PROBLEM TO SOLVE
Every entry is to be printed again precisely as given.

Data excerpts
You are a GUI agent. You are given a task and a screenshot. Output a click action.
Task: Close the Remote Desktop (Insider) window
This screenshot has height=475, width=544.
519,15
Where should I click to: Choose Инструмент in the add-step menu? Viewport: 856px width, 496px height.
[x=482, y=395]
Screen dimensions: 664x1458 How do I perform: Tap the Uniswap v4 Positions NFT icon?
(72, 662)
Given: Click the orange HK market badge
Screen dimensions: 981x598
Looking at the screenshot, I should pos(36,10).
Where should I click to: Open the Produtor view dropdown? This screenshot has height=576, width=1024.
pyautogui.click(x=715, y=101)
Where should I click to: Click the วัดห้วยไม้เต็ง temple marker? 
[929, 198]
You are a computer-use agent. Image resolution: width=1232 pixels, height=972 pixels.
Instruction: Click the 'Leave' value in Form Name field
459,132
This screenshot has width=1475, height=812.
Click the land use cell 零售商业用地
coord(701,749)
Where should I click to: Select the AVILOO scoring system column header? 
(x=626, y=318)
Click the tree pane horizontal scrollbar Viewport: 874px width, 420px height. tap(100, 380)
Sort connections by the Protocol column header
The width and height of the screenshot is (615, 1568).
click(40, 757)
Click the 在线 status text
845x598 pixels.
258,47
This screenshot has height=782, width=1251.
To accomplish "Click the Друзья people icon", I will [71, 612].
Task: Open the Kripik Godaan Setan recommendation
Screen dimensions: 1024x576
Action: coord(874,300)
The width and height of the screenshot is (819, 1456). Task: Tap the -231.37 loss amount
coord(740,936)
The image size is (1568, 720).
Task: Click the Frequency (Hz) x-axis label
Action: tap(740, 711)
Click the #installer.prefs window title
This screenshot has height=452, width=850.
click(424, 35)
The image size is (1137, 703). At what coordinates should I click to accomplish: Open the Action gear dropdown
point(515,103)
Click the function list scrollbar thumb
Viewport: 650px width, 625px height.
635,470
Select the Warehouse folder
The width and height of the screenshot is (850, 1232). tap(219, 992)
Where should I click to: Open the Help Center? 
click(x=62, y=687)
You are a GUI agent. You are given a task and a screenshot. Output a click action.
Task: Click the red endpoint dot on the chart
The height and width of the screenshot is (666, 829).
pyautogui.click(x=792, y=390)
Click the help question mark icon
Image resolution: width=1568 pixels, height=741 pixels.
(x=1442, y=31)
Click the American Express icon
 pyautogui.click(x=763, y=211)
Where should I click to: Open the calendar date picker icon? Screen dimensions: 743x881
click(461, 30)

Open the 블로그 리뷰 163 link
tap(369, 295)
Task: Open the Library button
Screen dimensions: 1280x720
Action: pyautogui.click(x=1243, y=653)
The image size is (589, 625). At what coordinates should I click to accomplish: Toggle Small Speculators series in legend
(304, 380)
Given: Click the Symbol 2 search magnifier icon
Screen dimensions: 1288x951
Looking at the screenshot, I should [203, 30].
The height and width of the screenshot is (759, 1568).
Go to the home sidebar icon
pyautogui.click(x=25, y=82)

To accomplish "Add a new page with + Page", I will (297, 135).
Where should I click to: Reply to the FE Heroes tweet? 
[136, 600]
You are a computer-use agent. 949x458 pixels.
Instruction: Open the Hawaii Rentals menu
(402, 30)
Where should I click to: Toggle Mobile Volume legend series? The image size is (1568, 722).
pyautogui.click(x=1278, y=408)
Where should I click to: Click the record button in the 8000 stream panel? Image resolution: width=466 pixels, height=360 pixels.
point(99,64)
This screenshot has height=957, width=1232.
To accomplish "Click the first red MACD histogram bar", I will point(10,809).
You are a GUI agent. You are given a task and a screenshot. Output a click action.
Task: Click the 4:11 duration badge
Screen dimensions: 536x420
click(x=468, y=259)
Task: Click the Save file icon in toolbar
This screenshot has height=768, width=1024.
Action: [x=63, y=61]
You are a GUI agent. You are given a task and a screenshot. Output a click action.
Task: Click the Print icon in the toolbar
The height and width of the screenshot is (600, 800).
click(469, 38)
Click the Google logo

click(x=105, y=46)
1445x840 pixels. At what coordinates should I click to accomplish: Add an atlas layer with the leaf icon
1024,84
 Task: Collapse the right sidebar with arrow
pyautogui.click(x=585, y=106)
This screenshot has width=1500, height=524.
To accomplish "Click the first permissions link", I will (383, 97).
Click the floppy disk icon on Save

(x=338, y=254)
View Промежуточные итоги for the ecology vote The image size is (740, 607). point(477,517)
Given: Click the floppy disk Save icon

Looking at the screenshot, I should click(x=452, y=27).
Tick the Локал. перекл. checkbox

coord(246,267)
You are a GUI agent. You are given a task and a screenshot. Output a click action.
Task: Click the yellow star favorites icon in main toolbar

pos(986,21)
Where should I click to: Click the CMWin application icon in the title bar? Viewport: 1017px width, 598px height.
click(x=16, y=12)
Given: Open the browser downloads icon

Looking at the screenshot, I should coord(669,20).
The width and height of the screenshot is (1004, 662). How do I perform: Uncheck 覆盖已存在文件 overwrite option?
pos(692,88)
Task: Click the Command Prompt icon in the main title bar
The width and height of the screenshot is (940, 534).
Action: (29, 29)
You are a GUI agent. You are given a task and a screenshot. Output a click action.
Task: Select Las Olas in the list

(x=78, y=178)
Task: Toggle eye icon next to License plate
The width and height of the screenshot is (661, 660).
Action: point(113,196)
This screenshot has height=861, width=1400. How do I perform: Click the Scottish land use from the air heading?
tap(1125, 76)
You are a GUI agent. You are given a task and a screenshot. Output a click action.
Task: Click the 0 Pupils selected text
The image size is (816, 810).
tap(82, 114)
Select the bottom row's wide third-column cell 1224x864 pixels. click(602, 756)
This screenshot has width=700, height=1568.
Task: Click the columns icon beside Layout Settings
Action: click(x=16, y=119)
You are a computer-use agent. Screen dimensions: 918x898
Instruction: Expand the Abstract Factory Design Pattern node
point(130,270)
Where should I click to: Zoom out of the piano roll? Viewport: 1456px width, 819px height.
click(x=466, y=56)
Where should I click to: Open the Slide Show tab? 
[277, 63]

ANSWER FOR THE TASK
You are a GUI agent. You are given a task and a screenshot. Output a click action.
Task: Close the Remote Desktop (Insider) window
This screenshot has height=475, width=544.
519,15
Where should I click to: Choose Инструмент in the add-step menu? Viewport: 856px width, 496px height.
[x=482, y=395]
Screen dimensions: 664x1458 How do I perform: Tap the Uniswap v4 Positions NFT icon?
(72, 662)
Given: Click the orange HK market badge
Screen dimensions: 981x598
Looking at the screenshot, I should pos(36,10).
Where should I click to: Open the Produtor view dropdown? This screenshot has height=576, width=1024.
pyautogui.click(x=715, y=101)
Where should I click to: Click the วัดห้วยไม้เต็ง temple marker? 
[929, 198]
You are a computer-use agent. Image resolution: width=1232 pixels, height=972 pixels.
Instruction: Click the 'Leave' value in Form Name field
459,132
This screenshot has width=1475, height=812.
Click the land use cell 零售商业用地
coord(701,749)
Where should I click to: Select the AVILOO scoring system column header? 
(x=626, y=318)
Click the tree pane horizontal scrollbar Viewport: 874px width, 420px height. tap(100, 380)
Sort connections by the Protocol column header
The width and height of the screenshot is (615, 1568).
click(40, 757)
Click the 在线 status text
845x598 pixels.
258,47
This screenshot has height=782, width=1251.
To accomplish "Click the Друзья people icon", I will [71, 612].
Task: Open the Kripik Godaan Setan recommendation
Screen dimensions: 1024x576
Action: coord(874,300)
The width and height of the screenshot is (819, 1456). Task: Tap the -231.37 loss amount
coord(740,936)
The image size is (1568, 720).
Task: Click the Frequency (Hz) x-axis label
Action: tap(740, 711)
Click the #installer.prefs window title
This screenshot has height=452, width=850.
click(424, 35)
The image size is (1137, 703). At what coordinates should I click to accomplish: Open the Action gear dropdown
point(515,103)
Click the function list scrollbar thumb
Viewport: 650px width, 625px height.
635,470
Select the Warehouse folder
The width and height of the screenshot is (850, 1232). tap(219, 992)
Where should I click to: Open the Help Center? 
click(x=62, y=687)
You are a GUI agent. You are given a task and a screenshot. Output a click action.
Task: Click the red endpoint dot on the chart
The height and width of the screenshot is (666, 829).
pyautogui.click(x=792, y=390)
Click the help question mark icon
Image resolution: width=1568 pixels, height=741 pixels.
(x=1442, y=31)
Click the American Express icon
 pyautogui.click(x=763, y=211)
Where should I click to: Open the calendar date picker icon? Screen dimensions: 743x881
click(461, 30)

Open the 블로그 리뷰 163 link
tap(369, 295)
Task: Open the Library button
Screen dimensions: 1280x720
Action: pyautogui.click(x=1243, y=653)
The image size is (589, 625). At what coordinates should I click to accomplish: Toggle Small Speculators series in legend
(304, 380)
Given: Click the Symbol 2 search magnifier icon
Screen dimensions: 1288x951
Looking at the screenshot, I should [203, 30].
The height and width of the screenshot is (759, 1568).
Go to the home sidebar icon
pyautogui.click(x=25, y=82)

To accomplish "Add a new page with + Page", I will (297, 135).
Where should I click to: Reply to the FE Heroes tweet? 
[136, 600]
You are a computer-use agent. 949x458 pixels.
Instruction: Open the Hawaii Rentals menu
(402, 30)
Where should I click to: Toggle Mobile Volume legend series? The image size is (1568, 722).
pyautogui.click(x=1278, y=408)
Where should I click to: Click the record button in the 8000 stream panel? Image resolution: width=466 pixels, height=360 pixels.
point(99,64)
This screenshot has height=957, width=1232.
To accomplish "Click the first red MACD histogram bar", I will point(10,809).
You are a GUI agent. You are given a task and a screenshot. Output a click action.
Task: Click the 4:11 duration badge
Screen dimensions: 536x420
click(x=468, y=259)
Task: Click the Save file icon in toolbar
This screenshot has height=768, width=1024.
Action: [x=63, y=61]
You are a GUI agent. You are given a task and a screenshot. Output a click action.
Task: Click the Print icon in the toolbar
The height and width of the screenshot is (600, 800).
click(469, 38)
Click the Google logo

click(x=105, y=46)
1445x840 pixels. At what coordinates should I click to accomplish: Add an atlas layer with the leaf icon
1024,84
 Task: Collapse the right sidebar with arrow
pyautogui.click(x=585, y=106)
This screenshot has width=1500, height=524.
To accomplish "Click the first permissions link", I will (383, 97).
Click the floppy disk icon on Save

(x=338, y=254)
View Промежуточные итоги for the ecology vote The image size is (740, 607). point(477,517)
Given: Click the floppy disk Save icon

Looking at the screenshot, I should click(x=452, y=27).
Tick the Локал. перекл. checkbox

coord(246,267)
You are a GUI agent. You are given a task and a screenshot. Output a click action.
Task: Click the yellow star favorites icon in main toolbar

pos(986,21)
Where should I click to: Click the CMWin application icon in the title bar? Viewport: 1017px width, 598px height.
click(x=16, y=12)
Given: Open the browser downloads icon

Looking at the screenshot, I should coord(669,20).
The width and height of the screenshot is (1004, 662). How do I perform: Uncheck 覆盖已存在文件 overwrite option?
pos(692,88)
Task: Click the Command Prompt icon in the main title bar
The width and height of the screenshot is (940, 534).
Action: (29, 29)
You are a GUI agent. You are given a task and a screenshot. Output a click action.
Task: Select Las Olas in the list

(x=78, y=178)
Task: Toggle eye icon next to License plate
The width and height of the screenshot is (661, 660).
Action: point(113,196)
This screenshot has height=861, width=1400. How do I perform: Click the Scottish land use from the air heading?
tap(1125, 76)
You are a GUI agent. You are given a task and a screenshot. Output a click action.
Task: Click the 0 Pupils selected text
The image size is (816, 810).
tap(82, 114)
Select the bottom row's wide third-column cell 1224x864 pixels. click(602, 756)
This screenshot has width=700, height=1568.
Task: Click the columns icon beside Layout Settings
Action: click(x=16, y=119)
You are a computer-use agent. Screen dimensions: 918x898
Instruction: Expand the Abstract Factory Design Pattern node
point(130,270)
Where should I click to: Zoom out of the piano roll? Viewport: 1456px width, 819px height.
click(x=466, y=56)
Where should I click to: Open the Slide Show tab? 
[277, 63]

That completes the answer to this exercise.